I CANNOT BEAR TO SHOOT REAL HARDWARE AT AN ANIMAL NO MATTER WHAT.
i need a gun that fires blanks so the cats just keep off my property. can't be clearer than that.


----------



## Bisley (Aug 24, 2008)

straightshooter said:


> i need a gun that fires blanks so the cats just keep off my property. can't be clearer than that.


It won't work. They will leave the first few times, but will quickly adapt. Even very timid wild animals become de-sensitized to loud human noises, over time.
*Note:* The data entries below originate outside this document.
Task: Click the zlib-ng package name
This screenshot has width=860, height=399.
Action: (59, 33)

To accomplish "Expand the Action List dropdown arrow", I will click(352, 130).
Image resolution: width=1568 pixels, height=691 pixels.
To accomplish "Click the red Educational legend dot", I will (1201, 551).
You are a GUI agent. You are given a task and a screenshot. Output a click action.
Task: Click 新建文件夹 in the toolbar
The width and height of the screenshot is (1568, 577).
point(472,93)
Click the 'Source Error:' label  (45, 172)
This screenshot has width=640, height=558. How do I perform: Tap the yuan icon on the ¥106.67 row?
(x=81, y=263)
Now, if you actually shoot one, and hang it on a fence post.....


----------



## Overkill0084 (Nov 28, 2010)

Don't bring a noisemaker to a knife fight (or a potential gun fight for that matter.)
As for the Cats, I'm not sure, but I would start with some bear spray, good for both types of predators. If not that, talk to a wildlife expert or 2, they might have some useful ideas.


----------



## kg333 (May 19, 2008)

straightshooter said:


> ...once hauled a cougar bitten by a snake in my pick-up all by myself to the nearest animal shelter... I CANNOT BEAR TO SHOOT REAL HARDWARE AT AN ANIMAL NO MATTER WHAT.
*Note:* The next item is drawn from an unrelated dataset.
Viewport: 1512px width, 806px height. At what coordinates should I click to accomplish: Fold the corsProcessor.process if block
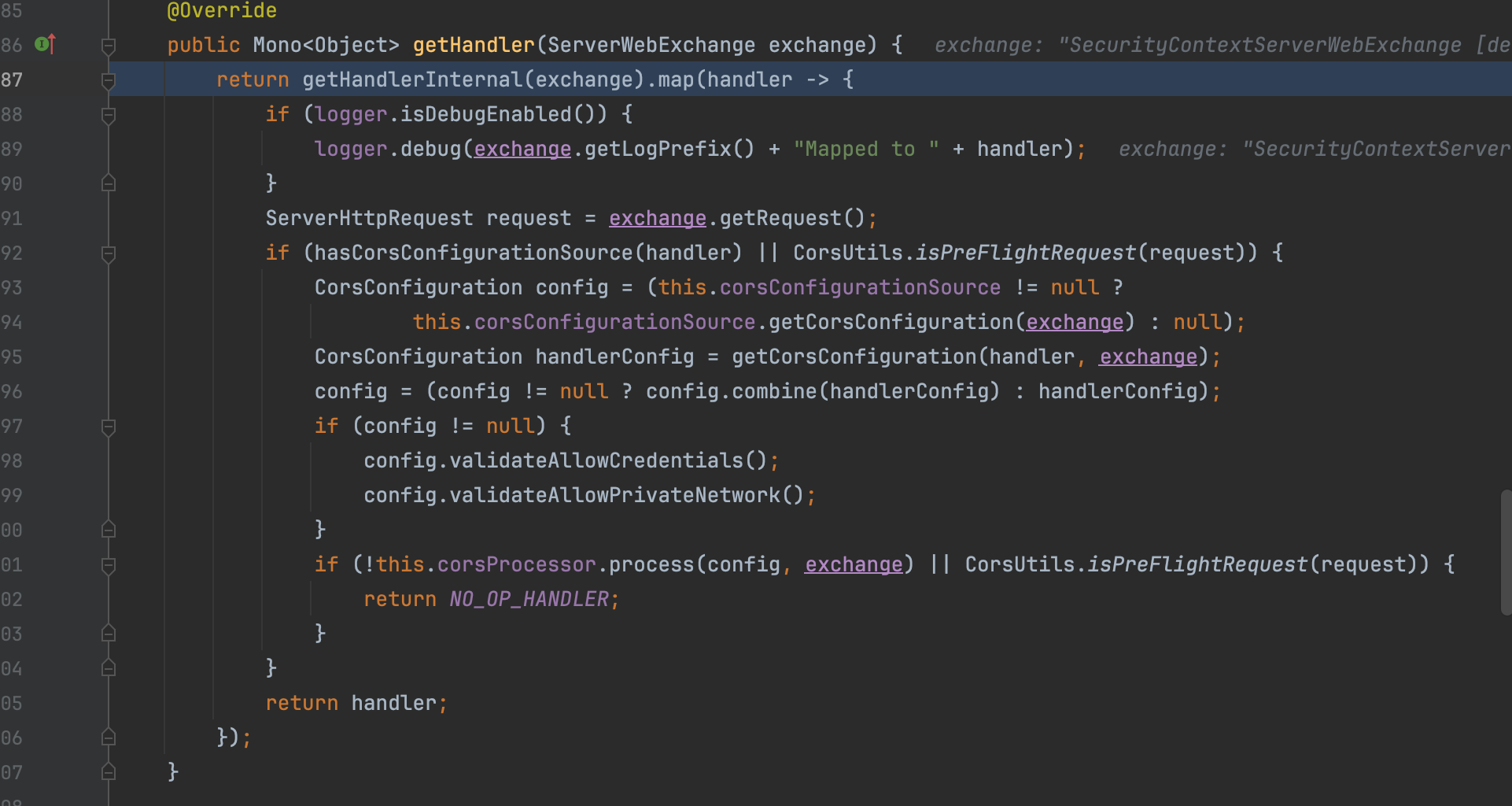[109, 565]
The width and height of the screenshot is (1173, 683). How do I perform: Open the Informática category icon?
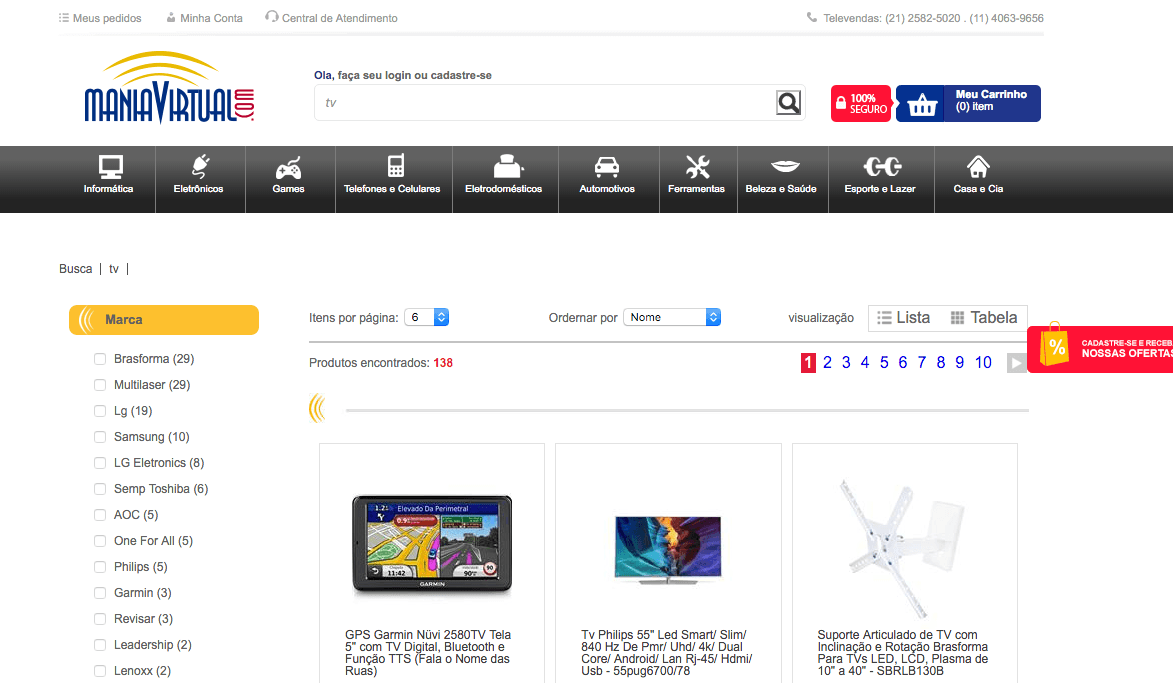coord(109,167)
Funny, I heard about a guy like that once...
:watching:

KG


----------



## bruce333 (Sep 1, 2006)

straightshooter said:


> i need a gun that fires blanks so the cats just keep off my property. can't be clearer than that.


any handgun can fire a blank cartridge

Your profile lists your location as "India/US" so I would be reluctant to give you any more direction than go to a local gun shop and ask for what you want. In some US States you would have to jump through the same legal hoops (State Law, not Federal) to buy a blank only firing gun as a projectile firing gun.


----------



## Steve M1911A1 (Feb 6, 2008)

straightshooter said:


> ..._ am seriously into wwf and half a dozen other wildlife movements...I CANNOT BEAR TO SHOOT REAL HARDWARE AT AN ANIMAL NO MATTER WHAT.
> i need a gun that fires blanks so the cats just keep off my property. can't be clearer than that._


_
OK, so buy a blank-firing race-starter's gun. They're pretty inexpensive, as are their cartridges, and they can't be modified to fire live ammunition.
Depending upon where you live, a starter's pistol should be pretty easy to get, maybe even from a sporting-goods store.
But please remember, while you're being mauled by that seriously annoyed tiger, that we advised you against it.

Sometimes even a member of PETA can be confronted by a situation in which it's her life or the animal's. At that moment, one has an important choice to make.
I like animals. We have "pet" squirrels, raccoons, and birds. But I have also successfully hunted deer, squirrels, and birds, all of which I've eaten. That is not a contradiction. One can love animals and care about their welfare, and also have the mindset that when it comes to a choice or a necessity, it's the animal who dies.
I believe that your metaphorical blinders are destructively interfering with both your instincts and your intellect._


----------



## johnr (Jun 13, 2008)

Bottle rockets!

get a aluminum or PVC tube and "aim" at the offending cat. you can get pretty accurate with practice.

works with starlings and other "neusance" animals that need a little coertion to relocate.

YMMV 

John


----------



## straightshooter (Nov 26, 2010)

Steve M1911A1 said:


> OK, so buy a blank-firing race-starter's gun. They're pretty inexpensive, as are their cartridges, and they can't be modified to fire live ammunition.
> Depending upon where you live, a starter's pistol should be pretty easy to get, maybe even from a sporting-goods store.
> But please remember, while you're being mauled by that seriously annoyed tiger, that we advised you against it.
> 
> ...


thanks for the info on race-starter's gun steve. also i did not know that virtually any gun can fire blanks.that's news to me.always thought blank-firers were a separate category altogether.thanks everyone for your concern folks. i realise and appreciate your insistence on real ammunition.


----------